◆ **Exercise prompt**
Will you quote all of the entries, word for word?

Stored items from a collection
────────────────────────────────────────
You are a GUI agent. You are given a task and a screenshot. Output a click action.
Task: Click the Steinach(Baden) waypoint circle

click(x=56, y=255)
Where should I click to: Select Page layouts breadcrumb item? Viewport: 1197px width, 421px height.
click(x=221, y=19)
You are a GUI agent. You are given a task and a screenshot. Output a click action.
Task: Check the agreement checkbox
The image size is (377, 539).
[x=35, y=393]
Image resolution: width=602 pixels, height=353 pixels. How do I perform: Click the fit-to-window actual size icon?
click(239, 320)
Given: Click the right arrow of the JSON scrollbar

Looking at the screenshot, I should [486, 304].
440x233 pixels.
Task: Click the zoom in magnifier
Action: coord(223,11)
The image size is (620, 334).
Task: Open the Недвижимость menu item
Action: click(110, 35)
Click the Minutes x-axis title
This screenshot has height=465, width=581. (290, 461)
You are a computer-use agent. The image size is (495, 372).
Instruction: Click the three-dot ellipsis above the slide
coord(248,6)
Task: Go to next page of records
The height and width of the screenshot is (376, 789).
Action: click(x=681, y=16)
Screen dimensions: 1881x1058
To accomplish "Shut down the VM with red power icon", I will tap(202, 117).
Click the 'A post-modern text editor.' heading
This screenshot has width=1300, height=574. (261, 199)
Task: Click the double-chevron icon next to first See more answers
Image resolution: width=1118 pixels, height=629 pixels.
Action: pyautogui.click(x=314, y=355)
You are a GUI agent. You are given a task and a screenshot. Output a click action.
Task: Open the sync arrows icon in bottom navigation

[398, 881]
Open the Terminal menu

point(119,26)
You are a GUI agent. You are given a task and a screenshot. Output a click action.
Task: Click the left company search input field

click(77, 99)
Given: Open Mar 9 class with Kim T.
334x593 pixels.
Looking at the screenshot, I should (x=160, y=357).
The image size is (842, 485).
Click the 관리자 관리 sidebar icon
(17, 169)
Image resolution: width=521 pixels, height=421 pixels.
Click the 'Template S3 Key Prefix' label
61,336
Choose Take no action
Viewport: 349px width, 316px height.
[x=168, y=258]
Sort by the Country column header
────────────────────────────────────────
◆ **Task response**
You are a GUI agent. You are given a task and a screenshot. Output a click action.
Task: Click the Steinach(Baden) waypoint circle

click(x=56, y=255)
Where should I click to: Select Page layouts breadcrumb item? Viewport: 1197px width, 421px height.
click(x=221, y=19)
You are a GUI agent. You are given a task and a screenshot. Output a click action.
Task: Check the agreement checkbox
The image size is (377, 539).
[x=35, y=393]
Image resolution: width=602 pixels, height=353 pixels. How do I perform: Click the fit-to-window actual size icon?
click(239, 320)
Given: Click the right arrow of the JSON scrollbar

Looking at the screenshot, I should [486, 304].
440x233 pixels.
Task: Click the zoom in magnifier
Action: coord(223,11)
The image size is (620, 334).
Task: Open the Недвижимость menu item
Action: click(110, 35)
Click the Minutes x-axis title
This screenshot has height=465, width=581. (290, 461)
You are a computer-use agent. The image size is (495, 372).
Instruction: Click the three-dot ellipsis above the slide
coord(248,6)
Task: Go to next page of records
The height and width of the screenshot is (376, 789).
Action: click(x=681, y=16)
Screen dimensions: 1881x1058
To accomplish "Shut down the VM with red power icon", I will tap(202, 117).
Click the 'A post-modern text editor.' heading
This screenshot has width=1300, height=574. (261, 199)
Task: Click the double-chevron icon next to first See more answers
Image resolution: width=1118 pixels, height=629 pixels.
Action: pyautogui.click(x=314, y=355)
You are a GUI agent. You are given a task and a screenshot. Output a click action.
Task: Open the sync arrows icon in bottom navigation

[398, 881]
Open the Terminal menu

point(119,26)
You are a GUI agent. You are given a task and a screenshot. Output a click action.
Task: Click the left company search input field

click(77, 99)
Given: Open Mar 9 class with Kim T.
334x593 pixels.
Looking at the screenshot, I should (x=160, y=357).
The image size is (842, 485).
Click the 관리자 관리 sidebar icon
(17, 169)
Image resolution: width=521 pixels, height=421 pixels.
Click the 'Template S3 Key Prefix' label
61,336
Choose Take no action
Viewport: 349px width, 316px height.
[x=168, y=258]
Sort by the Country column header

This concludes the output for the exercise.